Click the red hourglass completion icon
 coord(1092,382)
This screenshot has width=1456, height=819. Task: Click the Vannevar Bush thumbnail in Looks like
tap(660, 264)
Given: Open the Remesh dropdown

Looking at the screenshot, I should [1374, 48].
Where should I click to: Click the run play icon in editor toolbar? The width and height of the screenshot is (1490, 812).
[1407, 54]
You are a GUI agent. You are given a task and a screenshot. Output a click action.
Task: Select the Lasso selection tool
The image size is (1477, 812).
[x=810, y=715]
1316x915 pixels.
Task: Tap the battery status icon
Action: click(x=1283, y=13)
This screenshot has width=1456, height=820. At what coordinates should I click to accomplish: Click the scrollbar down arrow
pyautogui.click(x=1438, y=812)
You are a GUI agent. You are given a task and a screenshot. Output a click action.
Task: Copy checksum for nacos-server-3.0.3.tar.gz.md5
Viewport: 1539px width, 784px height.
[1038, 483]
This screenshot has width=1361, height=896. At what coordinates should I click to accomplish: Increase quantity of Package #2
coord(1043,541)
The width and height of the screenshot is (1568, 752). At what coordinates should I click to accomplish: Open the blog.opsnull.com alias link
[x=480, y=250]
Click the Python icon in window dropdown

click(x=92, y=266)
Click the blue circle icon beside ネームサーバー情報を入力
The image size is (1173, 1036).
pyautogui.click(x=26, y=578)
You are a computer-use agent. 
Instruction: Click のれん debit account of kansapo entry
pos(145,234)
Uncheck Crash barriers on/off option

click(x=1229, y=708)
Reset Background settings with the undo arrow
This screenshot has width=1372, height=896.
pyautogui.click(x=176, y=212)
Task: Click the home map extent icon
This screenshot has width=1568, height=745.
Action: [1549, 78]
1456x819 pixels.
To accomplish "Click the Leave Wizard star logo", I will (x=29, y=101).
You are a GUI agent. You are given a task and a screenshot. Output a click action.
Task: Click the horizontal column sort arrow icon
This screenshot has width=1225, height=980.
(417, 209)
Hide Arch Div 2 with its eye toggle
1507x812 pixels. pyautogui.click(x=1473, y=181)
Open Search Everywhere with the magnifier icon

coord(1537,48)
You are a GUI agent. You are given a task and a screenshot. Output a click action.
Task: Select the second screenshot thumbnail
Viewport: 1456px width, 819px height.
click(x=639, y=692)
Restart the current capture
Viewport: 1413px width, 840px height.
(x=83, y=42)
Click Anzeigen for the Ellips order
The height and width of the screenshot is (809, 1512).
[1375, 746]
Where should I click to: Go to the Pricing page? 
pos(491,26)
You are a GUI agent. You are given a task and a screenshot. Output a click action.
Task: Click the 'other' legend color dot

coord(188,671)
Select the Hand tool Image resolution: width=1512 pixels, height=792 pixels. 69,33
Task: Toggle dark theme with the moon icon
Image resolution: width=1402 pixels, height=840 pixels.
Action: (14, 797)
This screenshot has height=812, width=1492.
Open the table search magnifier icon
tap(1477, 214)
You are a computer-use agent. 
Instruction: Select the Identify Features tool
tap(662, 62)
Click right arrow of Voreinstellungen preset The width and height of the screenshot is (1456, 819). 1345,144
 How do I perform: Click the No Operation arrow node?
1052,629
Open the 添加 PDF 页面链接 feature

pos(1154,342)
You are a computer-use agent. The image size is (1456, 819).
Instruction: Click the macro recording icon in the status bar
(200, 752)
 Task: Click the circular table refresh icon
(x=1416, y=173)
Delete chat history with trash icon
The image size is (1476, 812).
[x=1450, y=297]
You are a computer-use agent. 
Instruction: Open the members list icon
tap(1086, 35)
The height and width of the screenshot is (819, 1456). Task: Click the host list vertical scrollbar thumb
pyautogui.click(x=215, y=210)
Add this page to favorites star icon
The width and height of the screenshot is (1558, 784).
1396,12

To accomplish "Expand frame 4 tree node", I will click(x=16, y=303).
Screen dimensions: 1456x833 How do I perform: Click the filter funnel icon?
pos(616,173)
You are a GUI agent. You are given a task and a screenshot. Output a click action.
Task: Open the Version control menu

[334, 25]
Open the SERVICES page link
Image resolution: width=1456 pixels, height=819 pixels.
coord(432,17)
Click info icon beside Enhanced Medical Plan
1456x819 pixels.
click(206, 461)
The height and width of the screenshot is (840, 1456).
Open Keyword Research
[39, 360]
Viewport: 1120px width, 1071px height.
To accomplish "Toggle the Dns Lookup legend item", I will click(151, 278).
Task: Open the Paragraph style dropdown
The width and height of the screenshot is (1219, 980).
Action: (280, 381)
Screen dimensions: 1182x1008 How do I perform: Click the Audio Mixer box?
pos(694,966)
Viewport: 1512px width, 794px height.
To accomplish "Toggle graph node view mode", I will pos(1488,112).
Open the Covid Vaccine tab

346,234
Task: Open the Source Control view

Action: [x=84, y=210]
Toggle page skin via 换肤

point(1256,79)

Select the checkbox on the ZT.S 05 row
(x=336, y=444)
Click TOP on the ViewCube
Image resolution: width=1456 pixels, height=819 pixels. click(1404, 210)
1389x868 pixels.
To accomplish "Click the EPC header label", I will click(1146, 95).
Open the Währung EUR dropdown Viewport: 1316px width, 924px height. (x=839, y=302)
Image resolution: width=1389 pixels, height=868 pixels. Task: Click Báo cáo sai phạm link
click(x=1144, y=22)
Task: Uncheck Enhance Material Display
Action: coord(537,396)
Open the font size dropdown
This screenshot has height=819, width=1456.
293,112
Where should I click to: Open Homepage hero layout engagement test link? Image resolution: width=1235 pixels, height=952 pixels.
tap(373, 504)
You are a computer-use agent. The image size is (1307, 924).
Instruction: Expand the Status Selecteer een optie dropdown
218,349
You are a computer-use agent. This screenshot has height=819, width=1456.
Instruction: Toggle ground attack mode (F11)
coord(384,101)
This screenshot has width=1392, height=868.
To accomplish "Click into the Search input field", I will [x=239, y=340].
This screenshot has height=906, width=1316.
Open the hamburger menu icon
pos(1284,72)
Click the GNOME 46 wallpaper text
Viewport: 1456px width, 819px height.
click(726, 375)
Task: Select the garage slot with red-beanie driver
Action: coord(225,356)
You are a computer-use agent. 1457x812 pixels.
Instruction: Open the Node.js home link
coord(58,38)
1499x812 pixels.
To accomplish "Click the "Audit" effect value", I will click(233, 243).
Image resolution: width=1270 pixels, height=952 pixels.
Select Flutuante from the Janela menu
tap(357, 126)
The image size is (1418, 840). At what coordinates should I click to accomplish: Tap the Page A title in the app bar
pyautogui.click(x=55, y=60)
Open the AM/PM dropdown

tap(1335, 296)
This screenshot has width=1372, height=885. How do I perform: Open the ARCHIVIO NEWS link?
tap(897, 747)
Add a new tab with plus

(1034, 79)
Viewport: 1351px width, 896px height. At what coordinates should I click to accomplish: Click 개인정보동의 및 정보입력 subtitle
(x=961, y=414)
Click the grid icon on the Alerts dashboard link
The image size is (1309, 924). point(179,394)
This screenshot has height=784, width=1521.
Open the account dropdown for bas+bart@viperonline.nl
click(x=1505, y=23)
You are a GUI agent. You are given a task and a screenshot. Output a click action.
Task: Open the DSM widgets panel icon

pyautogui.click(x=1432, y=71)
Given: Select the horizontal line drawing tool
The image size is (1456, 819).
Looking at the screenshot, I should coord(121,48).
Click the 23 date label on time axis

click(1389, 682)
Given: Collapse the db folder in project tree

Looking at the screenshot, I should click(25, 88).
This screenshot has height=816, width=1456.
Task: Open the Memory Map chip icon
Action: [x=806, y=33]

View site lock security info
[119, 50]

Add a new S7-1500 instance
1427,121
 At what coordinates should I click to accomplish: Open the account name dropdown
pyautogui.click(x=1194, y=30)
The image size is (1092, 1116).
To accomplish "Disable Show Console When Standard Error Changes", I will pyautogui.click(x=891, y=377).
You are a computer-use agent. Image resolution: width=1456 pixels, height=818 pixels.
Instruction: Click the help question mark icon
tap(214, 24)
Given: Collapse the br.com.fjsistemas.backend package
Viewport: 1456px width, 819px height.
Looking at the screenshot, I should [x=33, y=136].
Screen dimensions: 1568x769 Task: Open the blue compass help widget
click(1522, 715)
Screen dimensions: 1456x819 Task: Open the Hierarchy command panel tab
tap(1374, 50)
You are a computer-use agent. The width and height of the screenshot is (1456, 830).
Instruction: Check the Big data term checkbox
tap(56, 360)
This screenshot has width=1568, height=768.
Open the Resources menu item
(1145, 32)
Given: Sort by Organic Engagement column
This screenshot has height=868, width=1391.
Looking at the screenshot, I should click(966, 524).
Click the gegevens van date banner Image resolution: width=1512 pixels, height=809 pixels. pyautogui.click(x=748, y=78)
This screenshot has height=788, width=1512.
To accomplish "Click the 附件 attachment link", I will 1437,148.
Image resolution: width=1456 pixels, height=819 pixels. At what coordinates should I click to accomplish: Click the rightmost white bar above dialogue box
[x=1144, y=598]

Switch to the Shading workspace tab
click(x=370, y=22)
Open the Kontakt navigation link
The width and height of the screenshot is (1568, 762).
_ _ _ _
▸ **EXERCISE INSTRUCTIONS**
Counting every line of the entries that holds the word "computer", report the total and no other text.

▸ **RESPONSE AREA**
9